### WHAT THE TASK ASKS:
Reproduce the following lines without any changes.

[Source data]
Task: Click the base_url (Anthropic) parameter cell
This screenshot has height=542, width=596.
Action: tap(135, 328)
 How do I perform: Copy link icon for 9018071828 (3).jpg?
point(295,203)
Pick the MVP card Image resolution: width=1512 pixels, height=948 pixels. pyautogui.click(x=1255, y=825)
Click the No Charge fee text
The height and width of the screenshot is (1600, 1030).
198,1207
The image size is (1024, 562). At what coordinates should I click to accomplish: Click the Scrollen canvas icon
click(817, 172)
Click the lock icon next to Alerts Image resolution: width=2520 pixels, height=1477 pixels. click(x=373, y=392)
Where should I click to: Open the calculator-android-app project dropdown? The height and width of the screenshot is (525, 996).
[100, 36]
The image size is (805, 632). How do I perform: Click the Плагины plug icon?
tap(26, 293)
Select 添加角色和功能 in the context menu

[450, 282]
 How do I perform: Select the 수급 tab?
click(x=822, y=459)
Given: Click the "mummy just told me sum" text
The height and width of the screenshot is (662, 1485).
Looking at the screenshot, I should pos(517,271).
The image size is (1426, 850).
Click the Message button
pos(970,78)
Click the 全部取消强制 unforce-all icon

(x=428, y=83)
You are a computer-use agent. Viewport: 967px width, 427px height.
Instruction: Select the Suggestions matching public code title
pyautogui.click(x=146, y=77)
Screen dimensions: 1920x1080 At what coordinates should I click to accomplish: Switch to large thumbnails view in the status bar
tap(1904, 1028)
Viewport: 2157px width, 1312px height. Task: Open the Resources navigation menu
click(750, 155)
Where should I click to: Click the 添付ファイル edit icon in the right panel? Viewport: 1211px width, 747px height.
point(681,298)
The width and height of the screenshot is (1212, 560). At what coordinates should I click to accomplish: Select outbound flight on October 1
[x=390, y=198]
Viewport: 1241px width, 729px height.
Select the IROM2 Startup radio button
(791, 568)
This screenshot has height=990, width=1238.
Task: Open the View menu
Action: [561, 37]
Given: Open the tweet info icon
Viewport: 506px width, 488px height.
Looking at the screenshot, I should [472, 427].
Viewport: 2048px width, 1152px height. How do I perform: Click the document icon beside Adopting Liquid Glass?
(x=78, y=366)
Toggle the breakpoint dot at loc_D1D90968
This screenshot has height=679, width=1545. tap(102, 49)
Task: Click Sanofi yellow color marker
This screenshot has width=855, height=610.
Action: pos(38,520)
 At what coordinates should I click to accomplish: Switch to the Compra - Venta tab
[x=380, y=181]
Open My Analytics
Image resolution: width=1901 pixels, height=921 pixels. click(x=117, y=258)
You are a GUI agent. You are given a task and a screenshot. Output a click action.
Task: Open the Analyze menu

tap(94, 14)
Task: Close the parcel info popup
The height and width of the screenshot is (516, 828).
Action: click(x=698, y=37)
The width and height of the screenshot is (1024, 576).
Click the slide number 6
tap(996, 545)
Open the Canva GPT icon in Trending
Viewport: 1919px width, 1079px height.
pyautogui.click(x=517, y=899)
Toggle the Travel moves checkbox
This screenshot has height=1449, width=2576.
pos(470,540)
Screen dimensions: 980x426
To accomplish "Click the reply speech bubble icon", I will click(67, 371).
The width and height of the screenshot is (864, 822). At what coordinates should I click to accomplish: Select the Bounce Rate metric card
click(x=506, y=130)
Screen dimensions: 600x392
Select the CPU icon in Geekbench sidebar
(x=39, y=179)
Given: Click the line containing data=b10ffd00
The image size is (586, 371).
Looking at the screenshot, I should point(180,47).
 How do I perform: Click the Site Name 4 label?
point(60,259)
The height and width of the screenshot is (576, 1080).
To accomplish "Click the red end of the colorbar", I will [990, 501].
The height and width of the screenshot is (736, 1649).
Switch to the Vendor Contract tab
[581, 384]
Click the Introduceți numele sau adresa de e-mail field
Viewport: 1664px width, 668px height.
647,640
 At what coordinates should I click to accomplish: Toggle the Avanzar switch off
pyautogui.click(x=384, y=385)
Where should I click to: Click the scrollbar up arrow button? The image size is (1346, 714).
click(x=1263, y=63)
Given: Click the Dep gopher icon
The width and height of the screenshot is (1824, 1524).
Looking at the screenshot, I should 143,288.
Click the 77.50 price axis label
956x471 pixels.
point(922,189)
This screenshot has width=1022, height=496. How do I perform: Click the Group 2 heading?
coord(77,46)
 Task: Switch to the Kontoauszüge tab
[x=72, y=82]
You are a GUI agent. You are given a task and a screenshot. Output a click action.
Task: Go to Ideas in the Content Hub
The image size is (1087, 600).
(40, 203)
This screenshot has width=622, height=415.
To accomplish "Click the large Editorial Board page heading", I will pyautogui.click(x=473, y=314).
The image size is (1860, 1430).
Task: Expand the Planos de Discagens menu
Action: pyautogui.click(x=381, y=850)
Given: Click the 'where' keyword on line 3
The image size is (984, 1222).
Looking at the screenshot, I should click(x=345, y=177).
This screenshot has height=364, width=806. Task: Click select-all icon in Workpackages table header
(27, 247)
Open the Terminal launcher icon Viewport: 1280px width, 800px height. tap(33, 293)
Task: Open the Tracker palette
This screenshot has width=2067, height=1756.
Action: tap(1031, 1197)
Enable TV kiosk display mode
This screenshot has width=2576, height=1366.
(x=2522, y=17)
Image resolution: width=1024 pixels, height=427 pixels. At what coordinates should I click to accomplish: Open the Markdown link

### ANSWER TO THE TASK:
Task: Click the base_url (Anthropic) parameter cell
This screenshot has height=542, width=596.
Action: tap(135, 328)
 How do I perform: Copy link icon for 9018071828 (3).jpg?
point(295,203)
Pick the MVP card Image resolution: width=1512 pixels, height=948 pixels. pyautogui.click(x=1255, y=825)
Click the No Charge fee text
The height and width of the screenshot is (1600, 1030).
198,1207
The image size is (1024, 562). At what coordinates should I click to accomplish: Click the Scrollen canvas icon
click(817, 172)
Click the lock icon next to Alerts Image resolution: width=2520 pixels, height=1477 pixels. click(x=373, y=392)
Where should I click to: Open the calculator-android-app project dropdown? The height and width of the screenshot is (525, 996).
[100, 36]
The image size is (805, 632). How do I perform: Click the Плагины plug icon?
tap(26, 293)
Select 添加角色和功能 in the context menu

[450, 282]
 How do I perform: Select the 수급 tab?
click(x=822, y=459)
Given: Click the "mummy just told me sum" text
The height and width of the screenshot is (662, 1485).
Looking at the screenshot, I should pos(517,271).
The image size is (1426, 850).
Click the Message button
pos(970,78)
Click the 全部取消强制 unforce-all icon

(x=428, y=83)
You are a computer-use agent. Viewport: 967px width, 427px height.
Instruction: Select the Suggestions matching public code title
pyautogui.click(x=146, y=77)
Screen dimensions: 1920x1080 At what coordinates should I click to accomplish: Switch to large thumbnails view in the status bar
tap(1904, 1028)
Viewport: 2157px width, 1312px height. Task: Open the Resources navigation menu
click(750, 155)
Where should I click to: Click the 添付ファイル edit icon in the right panel? Viewport: 1211px width, 747px height.
point(681,298)
The width and height of the screenshot is (1212, 560). At what coordinates should I click to accomplish: Select outbound flight on October 1
[x=390, y=198]
Viewport: 1241px width, 729px height.
Select the IROM2 Startup radio button
(791, 568)
This screenshot has height=990, width=1238.
Task: Open the View menu
Action: [561, 37]
Given: Open the tweet info icon
Viewport: 506px width, 488px height.
Looking at the screenshot, I should [472, 427].
Viewport: 2048px width, 1152px height. How do I perform: Click the document icon beside Adopting Liquid Glass?
(x=78, y=366)
Toggle the breakpoint dot at loc_D1D90968
This screenshot has height=679, width=1545. tap(102, 49)
Task: Click Sanofi yellow color marker
This screenshot has width=855, height=610.
Action: pos(38,520)
 At what coordinates should I click to accomplish: Switch to the Compra - Venta tab
[x=380, y=181]
Open My Analytics
Image resolution: width=1901 pixels, height=921 pixels. click(x=117, y=258)
You are a GUI agent. You are given a task and a screenshot. Output a click action.
Task: Open the Analyze menu

tap(94, 14)
Task: Close the parcel info popup
The height and width of the screenshot is (516, 828).
Action: click(x=698, y=37)
The width and height of the screenshot is (1024, 576).
Click the slide number 6
tap(996, 545)
Open the Canva GPT icon in Trending
Viewport: 1919px width, 1079px height.
pyautogui.click(x=517, y=899)
Toggle the Travel moves checkbox
This screenshot has height=1449, width=2576.
pos(470,540)
Screen dimensions: 980x426
To accomplish "Click the reply speech bubble icon", I will click(67, 371).
The width and height of the screenshot is (864, 822). At what coordinates should I click to accomplish: Select the Bounce Rate metric card
click(x=506, y=130)
Screen dimensions: 600x392
Select the CPU icon in Geekbench sidebar
(x=39, y=179)
Given: Click the line containing data=b10ffd00
The image size is (586, 371).
Looking at the screenshot, I should point(180,47).
 How do I perform: Click the Site Name 4 label?
point(60,259)
The height and width of the screenshot is (576, 1080).
To accomplish "Click the red end of the colorbar", I will [990, 501].
The height and width of the screenshot is (736, 1649).
Switch to the Vendor Contract tab
[581, 384]
Click the Introduceți numele sau adresa de e-mail field
Viewport: 1664px width, 668px height.
647,640
 At what coordinates should I click to accomplish: Toggle the Avanzar switch off
pyautogui.click(x=384, y=385)
Where should I click to: Click the scrollbar up arrow button? The image size is (1346, 714).
click(x=1263, y=63)
Given: Click the Dep gopher icon
The width and height of the screenshot is (1824, 1524).
Looking at the screenshot, I should 143,288.
Click the 77.50 price axis label
956x471 pixels.
point(922,189)
This screenshot has width=1022, height=496. How do I perform: Click the Group 2 heading?
coord(77,46)
 Task: Switch to the Kontoauszüge tab
[x=72, y=82]
You are a GUI agent. You are given a task and a screenshot. Output a click action.
Task: Go to Ideas in the Content Hub
The image size is (1087, 600).
(40, 203)
This screenshot has width=622, height=415.
To accomplish "Click the large Editorial Board page heading", I will pyautogui.click(x=473, y=314).
The image size is (1860, 1430).
Task: Expand the Planos de Discagens menu
Action: pyautogui.click(x=381, y=850)
Given: Click the 'where' keyword on line 3
The image size is (984, 1222).
Looking at the screenshot, I should click(x=345, y=177).
This screenshot has height=364, width=806. Task: Click select-all icon in Workpackages table header
(27, 247)
Open the Terminal launcher icon Viewport: 1280px width, 800px height. tap(33, 293)
Task: Open the Tracker palette
This screenshot has width=2067, height=1756.
Action: tap(1031, 1197)
Enable TV kiosk display mode
This screenshot has width=2576, height=1366.
(x=2522, y=17)
Image resolution: width=1024 pixels, height=427 pixels. At what coordinates should I click to accomplish: Open the Markdown link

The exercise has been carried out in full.